─── Material to process ───

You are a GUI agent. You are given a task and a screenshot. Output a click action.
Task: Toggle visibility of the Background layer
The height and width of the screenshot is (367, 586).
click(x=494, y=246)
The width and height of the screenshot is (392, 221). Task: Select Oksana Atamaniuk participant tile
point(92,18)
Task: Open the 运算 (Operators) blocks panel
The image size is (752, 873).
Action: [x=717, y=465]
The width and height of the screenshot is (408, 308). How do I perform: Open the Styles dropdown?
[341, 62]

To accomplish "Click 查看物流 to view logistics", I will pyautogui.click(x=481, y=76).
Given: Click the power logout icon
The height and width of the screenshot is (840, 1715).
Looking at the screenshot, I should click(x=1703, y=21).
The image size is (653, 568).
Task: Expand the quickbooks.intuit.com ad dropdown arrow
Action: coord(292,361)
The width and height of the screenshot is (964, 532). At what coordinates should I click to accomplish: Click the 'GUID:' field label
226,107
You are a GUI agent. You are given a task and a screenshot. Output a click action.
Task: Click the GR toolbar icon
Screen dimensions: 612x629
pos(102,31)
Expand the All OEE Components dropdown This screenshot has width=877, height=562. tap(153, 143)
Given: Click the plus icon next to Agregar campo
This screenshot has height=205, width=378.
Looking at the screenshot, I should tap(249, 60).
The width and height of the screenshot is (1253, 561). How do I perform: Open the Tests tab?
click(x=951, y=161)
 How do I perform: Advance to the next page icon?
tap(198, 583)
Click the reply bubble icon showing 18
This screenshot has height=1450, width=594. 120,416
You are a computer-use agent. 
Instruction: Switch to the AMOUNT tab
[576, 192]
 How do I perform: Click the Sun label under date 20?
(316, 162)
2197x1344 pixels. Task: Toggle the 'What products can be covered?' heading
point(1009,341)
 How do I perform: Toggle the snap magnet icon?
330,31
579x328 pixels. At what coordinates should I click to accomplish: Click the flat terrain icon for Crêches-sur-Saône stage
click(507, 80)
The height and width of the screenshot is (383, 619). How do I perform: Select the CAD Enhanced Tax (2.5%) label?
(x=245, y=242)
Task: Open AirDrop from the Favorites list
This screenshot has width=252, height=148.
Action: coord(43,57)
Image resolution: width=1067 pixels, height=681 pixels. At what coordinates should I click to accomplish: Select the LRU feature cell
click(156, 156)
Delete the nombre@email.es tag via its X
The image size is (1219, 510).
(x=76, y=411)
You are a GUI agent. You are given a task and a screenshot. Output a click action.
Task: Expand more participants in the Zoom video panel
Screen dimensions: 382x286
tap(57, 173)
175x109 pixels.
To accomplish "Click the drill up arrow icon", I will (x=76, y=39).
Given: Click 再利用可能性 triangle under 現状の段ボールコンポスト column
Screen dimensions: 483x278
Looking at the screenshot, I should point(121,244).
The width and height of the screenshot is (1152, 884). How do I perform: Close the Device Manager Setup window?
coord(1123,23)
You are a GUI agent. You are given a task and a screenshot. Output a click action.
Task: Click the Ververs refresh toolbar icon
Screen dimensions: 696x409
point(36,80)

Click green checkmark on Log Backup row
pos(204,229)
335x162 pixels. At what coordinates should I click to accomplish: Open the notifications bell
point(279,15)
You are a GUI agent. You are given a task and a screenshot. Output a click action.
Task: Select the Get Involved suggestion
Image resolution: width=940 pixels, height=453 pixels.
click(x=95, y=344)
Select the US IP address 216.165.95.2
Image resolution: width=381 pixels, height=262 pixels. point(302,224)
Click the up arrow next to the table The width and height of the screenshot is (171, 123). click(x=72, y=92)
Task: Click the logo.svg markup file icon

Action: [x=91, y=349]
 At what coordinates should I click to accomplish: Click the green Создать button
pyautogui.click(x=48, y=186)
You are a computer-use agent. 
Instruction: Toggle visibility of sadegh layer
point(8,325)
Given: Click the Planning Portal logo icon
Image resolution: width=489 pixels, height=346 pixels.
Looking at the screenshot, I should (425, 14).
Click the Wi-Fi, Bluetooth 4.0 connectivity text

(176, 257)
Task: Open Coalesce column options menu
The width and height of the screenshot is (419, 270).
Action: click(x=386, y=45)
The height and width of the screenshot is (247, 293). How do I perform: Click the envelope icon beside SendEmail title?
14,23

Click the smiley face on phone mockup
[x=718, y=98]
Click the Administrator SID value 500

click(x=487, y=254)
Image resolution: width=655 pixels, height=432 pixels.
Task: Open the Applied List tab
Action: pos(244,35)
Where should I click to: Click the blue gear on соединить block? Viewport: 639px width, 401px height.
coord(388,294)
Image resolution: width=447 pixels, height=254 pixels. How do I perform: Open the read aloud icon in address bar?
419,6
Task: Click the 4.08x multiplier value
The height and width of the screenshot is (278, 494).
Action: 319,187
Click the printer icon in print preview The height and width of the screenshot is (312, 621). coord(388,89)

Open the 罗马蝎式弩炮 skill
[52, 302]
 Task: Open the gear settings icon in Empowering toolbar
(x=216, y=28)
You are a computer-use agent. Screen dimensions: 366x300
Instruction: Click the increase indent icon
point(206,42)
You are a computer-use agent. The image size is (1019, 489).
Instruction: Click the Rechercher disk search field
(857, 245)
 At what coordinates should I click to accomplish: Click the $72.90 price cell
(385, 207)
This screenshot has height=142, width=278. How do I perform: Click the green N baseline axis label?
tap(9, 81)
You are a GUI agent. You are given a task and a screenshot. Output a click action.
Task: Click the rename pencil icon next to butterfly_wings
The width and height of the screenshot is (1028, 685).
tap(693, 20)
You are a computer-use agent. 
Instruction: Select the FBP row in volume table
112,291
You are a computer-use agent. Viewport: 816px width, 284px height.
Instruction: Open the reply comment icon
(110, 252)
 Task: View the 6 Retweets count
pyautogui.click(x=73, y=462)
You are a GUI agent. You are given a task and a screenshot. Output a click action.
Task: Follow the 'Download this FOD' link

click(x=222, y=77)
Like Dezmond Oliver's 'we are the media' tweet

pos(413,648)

───

What is being asked:
All lines in the records that contain "column" are to be copied and returned.

Result for this exercise:
Given: Click 再利用可能性 triangle under 現状の段ボールコンポスト column
Task: Open Coalesce column options menu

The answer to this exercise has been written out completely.